»Wie ein Kaugummi am Schuhabsatz«

Erstveröffentlicht: 
08.05.2017

Neid und Vorurteile gegen schwule Häftlinge existieren. Wer seine Gefühle offen zeigt, hat es leichter. Ein Gespräch mit Oliver Riepan Interview: Christof Mackinger

Sie sind fast zehn Jahre in Haft. Aufgrund des Urteils »lebenslänglich« und der Einstufung als »geistig abnorm« rechnen Sie nicht damit, in absehbarer Zeit freizukommen. In verschiedenen Haftanstalten Österreichs mussten Sie bereits Erfahrungen sammeln, wie es ist, als schwuler Mann hinter Gittern zu leben. Erzählen Sie uns von Ihrem Coming-out?

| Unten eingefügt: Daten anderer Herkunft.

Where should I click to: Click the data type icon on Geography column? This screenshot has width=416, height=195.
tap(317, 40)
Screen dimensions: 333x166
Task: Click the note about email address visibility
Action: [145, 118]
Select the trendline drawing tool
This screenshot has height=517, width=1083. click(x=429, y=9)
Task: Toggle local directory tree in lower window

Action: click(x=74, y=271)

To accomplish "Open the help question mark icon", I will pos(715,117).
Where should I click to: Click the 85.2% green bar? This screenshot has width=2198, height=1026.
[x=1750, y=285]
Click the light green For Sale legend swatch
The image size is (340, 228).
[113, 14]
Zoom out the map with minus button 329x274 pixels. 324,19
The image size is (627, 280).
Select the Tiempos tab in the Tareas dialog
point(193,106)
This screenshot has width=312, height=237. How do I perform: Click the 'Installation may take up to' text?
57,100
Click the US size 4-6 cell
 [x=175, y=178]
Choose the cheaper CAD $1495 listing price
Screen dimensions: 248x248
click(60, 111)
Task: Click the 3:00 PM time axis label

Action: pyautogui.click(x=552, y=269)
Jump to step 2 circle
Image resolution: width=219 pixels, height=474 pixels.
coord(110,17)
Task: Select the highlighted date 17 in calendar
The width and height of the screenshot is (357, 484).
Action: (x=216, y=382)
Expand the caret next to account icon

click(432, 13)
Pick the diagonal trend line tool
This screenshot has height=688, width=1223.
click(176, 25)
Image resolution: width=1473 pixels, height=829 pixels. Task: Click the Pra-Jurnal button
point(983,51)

Das Coming-out erfolgt bei einer Verlegung in ein anderes Gefängnis immer wieder aufs neue. Es wissen zwar alle, dass ich schwul bin, aber sie wollen es jedes Mal wieder bestätigt bekommen. Wenn du deine Homosexualität zu verstecken versuchst, bist du auf ewig das diskriminierte Opfer. Das wird dann als Schwäche gesehen. Das offene Ausleben wird nahezu kommentarlos akzeptiert, weil du eben den Mut hast, dazu zu stehen. Wenn du mit einem Partner oder einer Transpartnerin zusammenlebst, kannst du das nicht verheimlichen. Dazu ist der Raum zu eng und die Zeit hier drinnen definitiv zu lang.


Ein Knastaufenthalt zerstört für viele Menschen die sozialen Beziehungen in Freiheit. Was bedeutet das in punkto Sexualität?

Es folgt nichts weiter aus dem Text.